Zwar wurde das angespannte, familiäre Grundkonzept inmitten eines abgelegenen, ästhetisch ausstaffierten Anwesens, das stetig zum Gruselkabinett mutiert, beibehalten, dennoch hat man die Story durch einige inhaltliche und formelle Charakteristika erweitert, die hervorragend ineinandergreifen. Während in „Baby Jane“ Rache und Neid die tragenden Beweggründe diabolischen Handelns darstellen, sind es im konkreten Fall pekuniäre Gier und Betrug, überdies wurde die Dramaturgie aufgrund der Einwebung einer höheren Anzahl von Nebencharakteren noch nervenzerreißender ausgeschmückt, was die ideale Vorlage für eine Peripetie bildete, mit der sicherlich nicht nur ich am Anfang nie und nimmer gerechnet hätte. Im steten Wechsel von Licht und Schatten, unterstützt von perfekt passender Musik sowie gekonntem Ton und Schnitt fällt die Handlung noch undurchsichtiger aus und sorgt nahezu durchgängig für einen ungeahnten Nervenkitzel. Um die Besetzung von Bette Davis‘ Gegenpart ranken sich zahlreiche Gerüchte und Anekdoten, beispielsweise ist bis heute strittig, ob die ursprünglich erneut vorgesehene Joan Crawford tatsächlich krankheitsbedingt aus der Produktion ausschied oder ihre Feindschaft zu Davis den entscheidenden Grund bildete. Auch die Neubesetzung gestaltete sich schwierig, denn Hepburn sagte aufgrund anderer Verpflichtungen ab, während Vivien Leigh die Rolle der Miriam mit der Aussage, Bette Davis Visage um sechs Uhr morgens nicht ertragen zu können, ausgeschlagen haben soll. Schlussendlich erhielt Olivia de Havilland den Zuschlag, wofür man retrospektiv betrachtet äußerst dankbar sein kann, da die inzwischen 99 Jahre alte, zweifache Oscargewinnerin in diesem ungewohnt erbarmungslosen, eisigen Rollentypus einmal eine ganz andere Facette ihres Könnens offenbaren konnte. Bette Davis offerierte, diesmal in Funktion der Unterdrückten, eine erneut tadellose, wenn auch nicht derart atemberaubende Vorstellung wie zwei Jahre, dennoch wurde die beiderseitige Antagonie sehr authentisch dargestellt. Szenenstehlend agierte dagegen Agnes Moorehead in einem herrlich ausscherenden Kurzauftritt, der ihr die vierte und letzte, leider erneut unrentable Oscarnominierung einbrachte, während Mary Astor, Joseph Cotten und der junge Bruce Dern ebenfalls wertvolle Impulse setzen konnten.

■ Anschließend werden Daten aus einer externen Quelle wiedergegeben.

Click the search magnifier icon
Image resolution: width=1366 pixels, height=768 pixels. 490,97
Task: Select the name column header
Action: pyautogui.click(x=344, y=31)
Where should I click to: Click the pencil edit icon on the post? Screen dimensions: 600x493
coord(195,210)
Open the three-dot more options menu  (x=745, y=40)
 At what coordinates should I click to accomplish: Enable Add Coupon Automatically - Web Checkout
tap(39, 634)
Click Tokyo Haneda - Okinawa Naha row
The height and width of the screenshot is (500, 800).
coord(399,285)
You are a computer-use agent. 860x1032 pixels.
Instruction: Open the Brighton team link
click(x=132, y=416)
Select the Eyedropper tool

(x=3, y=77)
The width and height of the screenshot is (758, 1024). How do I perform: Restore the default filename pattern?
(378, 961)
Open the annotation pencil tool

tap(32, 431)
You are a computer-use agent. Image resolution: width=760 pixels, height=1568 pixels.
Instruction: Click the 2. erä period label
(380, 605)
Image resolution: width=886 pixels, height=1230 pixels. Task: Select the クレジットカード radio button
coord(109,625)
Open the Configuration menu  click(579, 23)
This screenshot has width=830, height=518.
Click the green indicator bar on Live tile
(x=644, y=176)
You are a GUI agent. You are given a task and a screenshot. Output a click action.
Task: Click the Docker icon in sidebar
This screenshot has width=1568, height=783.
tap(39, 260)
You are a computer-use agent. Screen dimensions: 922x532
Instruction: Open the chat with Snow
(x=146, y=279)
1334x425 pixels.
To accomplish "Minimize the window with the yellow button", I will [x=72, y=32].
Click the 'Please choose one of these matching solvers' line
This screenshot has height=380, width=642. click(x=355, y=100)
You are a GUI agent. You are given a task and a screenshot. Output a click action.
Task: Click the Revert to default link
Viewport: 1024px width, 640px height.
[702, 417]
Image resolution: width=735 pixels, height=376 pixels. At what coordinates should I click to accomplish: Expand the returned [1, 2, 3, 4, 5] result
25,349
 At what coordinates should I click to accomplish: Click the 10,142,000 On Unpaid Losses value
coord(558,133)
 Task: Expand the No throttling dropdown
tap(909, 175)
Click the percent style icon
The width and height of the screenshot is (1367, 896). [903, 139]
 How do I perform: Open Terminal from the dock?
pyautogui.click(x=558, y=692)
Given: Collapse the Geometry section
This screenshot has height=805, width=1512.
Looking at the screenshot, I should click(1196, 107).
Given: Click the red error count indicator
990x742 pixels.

Demzufolge entstand durch Beigabe einiger neuer Zutaten ein noch horror- und suspenseorientierter und in dramaturgischer Hinsicht von intelligent arrangierten Brüchen lebender Schocker, der die Masse der heutigen Horrorstreifen durch Scharfsinn, Geschlossenheit und schauspielerische Qualität alt aussehen lassen dürfte. Das in noch äußerst konservativen Zeiten vor einer unerwartet expliziten Gewaltdarstellung nicht zurückschreckende Verwirrspiel erscheint nahezu makellos, reicht aber an das zuvor analysierte Vorbild meiner Meinung nach nicht ganz heran, weil Aldrich beinahe eine Kleinigkeit zu viel gewollt hat. Nichtdestotrotz stellt diese rein subjektive Präferenz einmal mehr Kritik auf äußerst hohem Niveau dar.